Klerks Laboratory (University of Louisiana Lafayette, USA) – Pr. P. Klerks
Long-term effects of environmental contaminants and other stressors on natural aquatic ecosystems.
- The development of resistance to environmental stressors in aquatic organisms.
- Consequences (physiological, fitness, genetic variation) of adaptation to environmental stressors.
- The potential for natural populations to adapt to global warming.
- The effect of exotic species in their new habitat, specifically their effect on the environmental fate of contaminants
- The interplay between benthic organisms and the behavior of environmental contaminants.
Division of Health Science (University of Otago, New-Zealand) – Dr.

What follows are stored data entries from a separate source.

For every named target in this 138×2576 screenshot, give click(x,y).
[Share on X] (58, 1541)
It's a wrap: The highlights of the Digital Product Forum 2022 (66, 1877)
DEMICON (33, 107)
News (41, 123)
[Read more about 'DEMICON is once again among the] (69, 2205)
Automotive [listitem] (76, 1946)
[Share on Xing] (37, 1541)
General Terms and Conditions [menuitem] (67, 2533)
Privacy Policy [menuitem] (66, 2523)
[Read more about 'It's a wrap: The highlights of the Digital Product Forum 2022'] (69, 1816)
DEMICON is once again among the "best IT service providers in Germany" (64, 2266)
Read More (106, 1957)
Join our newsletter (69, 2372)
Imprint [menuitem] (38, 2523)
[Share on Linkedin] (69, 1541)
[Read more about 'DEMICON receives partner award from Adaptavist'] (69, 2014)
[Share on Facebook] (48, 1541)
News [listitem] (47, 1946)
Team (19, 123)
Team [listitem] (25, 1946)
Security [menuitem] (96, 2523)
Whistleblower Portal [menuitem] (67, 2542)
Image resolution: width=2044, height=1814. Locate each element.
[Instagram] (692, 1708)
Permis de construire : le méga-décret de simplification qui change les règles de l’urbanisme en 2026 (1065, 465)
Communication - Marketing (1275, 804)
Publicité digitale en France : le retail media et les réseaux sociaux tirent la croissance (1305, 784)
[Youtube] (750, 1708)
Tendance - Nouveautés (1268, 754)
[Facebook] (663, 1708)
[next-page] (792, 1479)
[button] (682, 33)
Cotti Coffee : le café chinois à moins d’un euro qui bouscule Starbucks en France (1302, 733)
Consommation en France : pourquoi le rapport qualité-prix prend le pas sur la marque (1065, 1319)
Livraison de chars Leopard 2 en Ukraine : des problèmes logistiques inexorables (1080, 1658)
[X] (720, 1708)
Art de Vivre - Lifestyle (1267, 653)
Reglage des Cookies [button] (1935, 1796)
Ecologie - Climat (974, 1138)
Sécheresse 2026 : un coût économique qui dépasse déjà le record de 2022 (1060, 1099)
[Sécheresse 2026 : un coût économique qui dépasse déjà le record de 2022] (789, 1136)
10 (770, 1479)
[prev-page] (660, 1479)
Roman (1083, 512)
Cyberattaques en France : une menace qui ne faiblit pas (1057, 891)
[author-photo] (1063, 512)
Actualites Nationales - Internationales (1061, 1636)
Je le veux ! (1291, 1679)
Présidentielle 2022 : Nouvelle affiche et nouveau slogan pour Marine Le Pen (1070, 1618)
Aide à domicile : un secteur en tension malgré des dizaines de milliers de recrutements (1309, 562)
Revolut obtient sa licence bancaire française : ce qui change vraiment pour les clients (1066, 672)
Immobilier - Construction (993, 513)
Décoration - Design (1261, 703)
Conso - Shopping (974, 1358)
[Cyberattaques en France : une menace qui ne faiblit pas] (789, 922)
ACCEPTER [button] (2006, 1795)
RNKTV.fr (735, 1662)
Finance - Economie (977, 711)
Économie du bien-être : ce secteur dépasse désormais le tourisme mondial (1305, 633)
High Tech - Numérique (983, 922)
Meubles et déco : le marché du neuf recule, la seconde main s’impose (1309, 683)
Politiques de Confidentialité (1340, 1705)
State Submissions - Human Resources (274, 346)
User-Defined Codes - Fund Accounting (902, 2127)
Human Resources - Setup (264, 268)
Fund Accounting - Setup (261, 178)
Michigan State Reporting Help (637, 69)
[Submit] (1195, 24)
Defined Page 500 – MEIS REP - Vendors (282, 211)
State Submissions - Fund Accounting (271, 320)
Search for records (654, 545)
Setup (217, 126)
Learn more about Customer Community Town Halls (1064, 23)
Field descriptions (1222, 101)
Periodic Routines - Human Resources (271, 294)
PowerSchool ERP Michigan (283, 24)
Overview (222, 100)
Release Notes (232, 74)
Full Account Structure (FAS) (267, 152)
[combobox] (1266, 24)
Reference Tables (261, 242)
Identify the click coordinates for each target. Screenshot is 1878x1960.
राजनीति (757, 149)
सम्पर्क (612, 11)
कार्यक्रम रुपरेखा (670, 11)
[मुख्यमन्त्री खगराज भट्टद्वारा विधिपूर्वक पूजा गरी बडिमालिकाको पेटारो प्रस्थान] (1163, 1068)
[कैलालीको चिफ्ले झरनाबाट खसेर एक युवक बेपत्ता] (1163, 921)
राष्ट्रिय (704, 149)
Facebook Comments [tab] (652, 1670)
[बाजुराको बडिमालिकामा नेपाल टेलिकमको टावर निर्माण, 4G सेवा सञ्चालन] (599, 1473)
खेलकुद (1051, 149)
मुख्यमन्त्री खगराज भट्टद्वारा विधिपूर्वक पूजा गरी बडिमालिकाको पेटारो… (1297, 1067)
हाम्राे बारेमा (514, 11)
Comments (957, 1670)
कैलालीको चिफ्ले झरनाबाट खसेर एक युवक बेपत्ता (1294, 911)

A. Chatterjee
Epigenetic events in disease and phenotype
- Documenting epigenetic alterations (DNA methylation and miRNA) in cancer progression (primary to metastasis) and testing the functional consequences of these changes in the laboratory ; continue to develop tools and statistical methods for accurate analysis of epigenomic datasets from next generation sequencing technologies (NGS) ; Profiling inter-individual epigenetic variation in humans ; Using zebrafish as a model to understand the role of DNA methylation in development and altered phenotype when exposed to environmental cue.
Sih laboratory (University of California Davis, USA). Prof. A. Sih.
Behavioral syndrome, behavioral responses to HIREC, antipredator behavior in human-altered environments, invasion ecology, predator-prey space use as an interactive game, parasites.
Ecophysiological adaptations of aquatic animals during ontogenesis (AEO) (ECOSYM, University of Montpellier, France). Prof. J.-H. Lignot and Prof. G. Parmentier.
Le trait fonctionnel étudié en priorité est l’adaptation à la salinité via l’osmorégulation. Les interrelations avec la nutrition sont envisagées. Les mécanismes d’adaptation et l’impact qu’ont sur eux les contaminants abiotiques sont étudiés dans une approche intégrative d’écophysiologie et d’écotoxicologie, particulièrement durant les stades ontogénétiques jeunes.